Sunday, June 30, 2013

Praying for others

I have prayed for years for my family and I've prayed for people that I care about and some people I know but am not close to. I asked God why none of my family has ever been healed or chosen to embrace Him was it because I wasn't praying hard enough, believing enough, or am I not right with Him enough.

The answer came quickly and pretty simply I think, He reminded me of how many times I've talked to some of them about Him, they know all the blessings He has given me and how He alone saved my entire household. They know by how I've talked about my relationship with Him that He is my friend and is loving and forgiving. They listened to what I had to say but what they felt was they couldn't let go of their control. My biological family is very much into metaphysical stuff, they try a variety of things to cope with things in their lives and even explain the hurts and the way things happened to them.

I've watched them and listened to them for years as they suffer or believe in their power to control their circumstances. They will all say God does exist, He is kind and acknowledge the bible but they can't go to Him and rely on Him, in other words they have to rely on themselves to feel safe.

Letting go of control is something I had to do because God allowed me to be in a position where I had no choice and it wasn't for a few weeks either.

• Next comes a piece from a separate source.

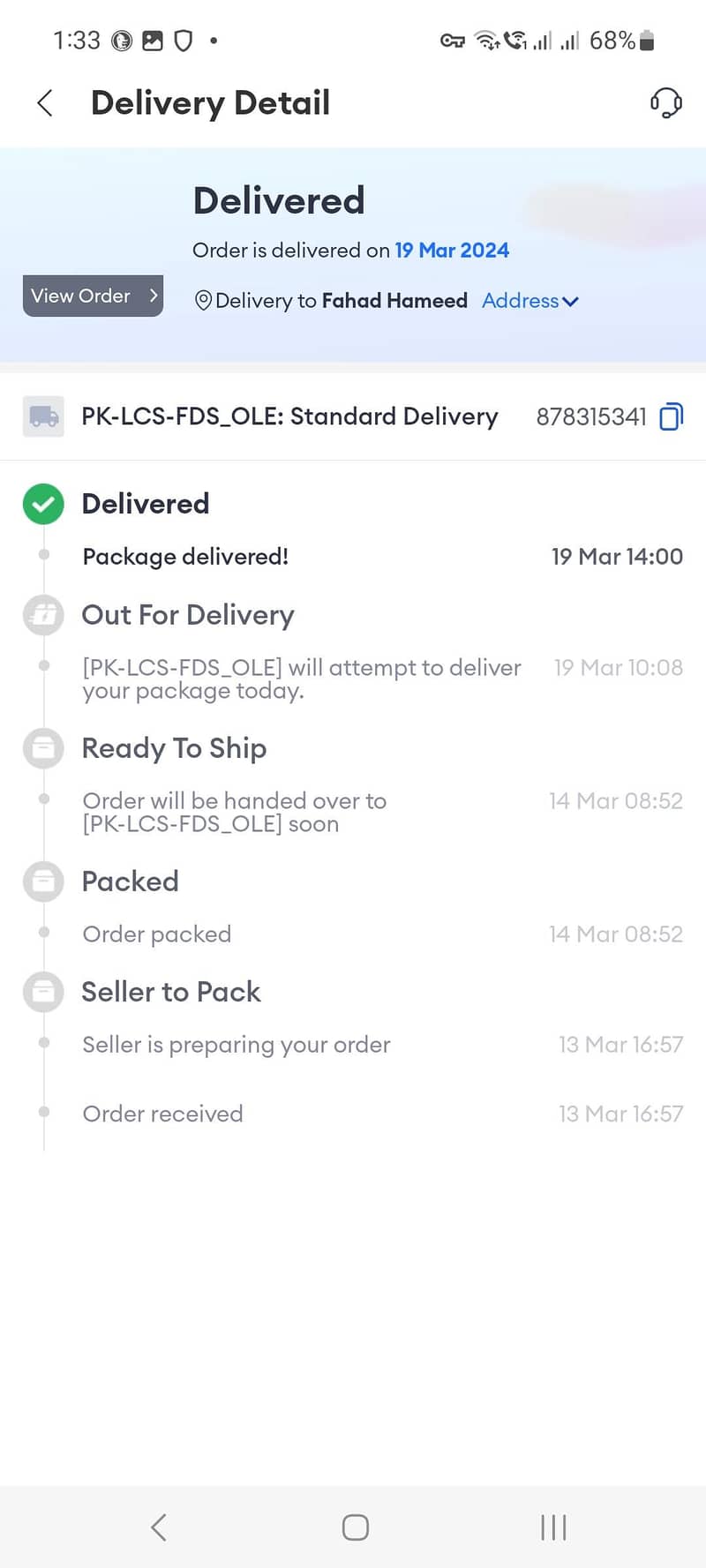The image size is (706, 1568).
Task: Tap the location pin icon
Action: click(x=203, y=301)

I had to accept day by day, weeks, months and a couple of years that it was all up to Him if we were going to have food, gas, heat, water etc. Sometimes His help would come at the eleventh hour but it always came through the mail, a call about a job, through a friend and even really off the wall ways.

It was hard at first, nerve wrenching and nail biting with so many depending on me. After a time though it gave me great peace, I didn't have to worry and I actually believed not knowing how that He would take care of it all but He did and in ways better than I could have hoped for. In the beginning, I liken it to going cold turkey to beat an addiction, you really feel vulnerable and desperate but again having no choice you went through the shakes and the withdrawals till you get to the other side of it.

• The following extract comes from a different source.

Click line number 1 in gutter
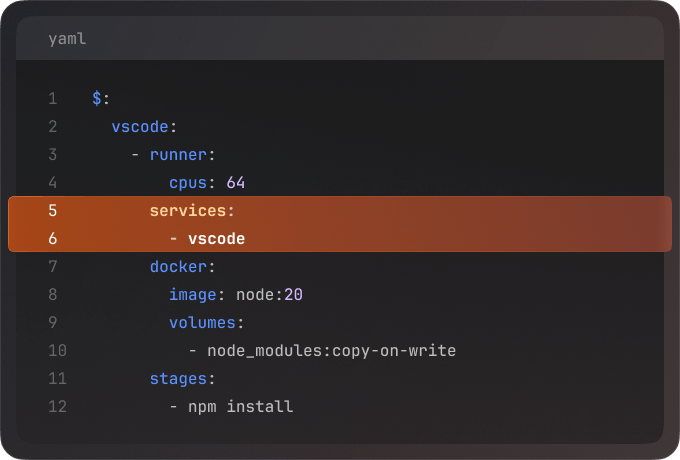pyautogui.click(x=52, y=99)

I don't know how often God has knocked on my families doors, my parents and siblings or other people I've prayed for, I don't know if they've heard but couldn't allow themselves to take refuge in Him. I feel a sense that the Lord has presented Himself and has looked after them and loves them but they are unable to receive, it isn't that God has chosen not to give but that people are not prepared to receive. Maybe because deep down they hate themselves and don't feel worthy, maybe because they aren't ready to surrender perceived control. Perhaps they think to have a relationship with Him they can't drink anymore and do drugs that the trade off is too much.

Whether we have an addiction or not or anything else that may seem contrary to the Bible, God loves us and will go through it all with us. A parent does not say if you don't stop being messy I won't love  you, I won't be there for you, I'll turn my back on you. Jesus came and suffered and was killed because He loved us and so why would He turn His back on us ever.

Sin stands between us and a loving God? Yes, by our choice not God's that is the deceiving thing about sin, We sin and we cling to it and ignore God and turn away our faces, I don't believe because of Jesus that God turns His face from us because we sinned.

I will continue to pray for my family and people whom I feel I should pray for but it makes me sad and how sad it must make God, to stand on the edge of hope waiting to look down aching to give His love and comfort but because of free will He can't, He can't because we choose not to receive.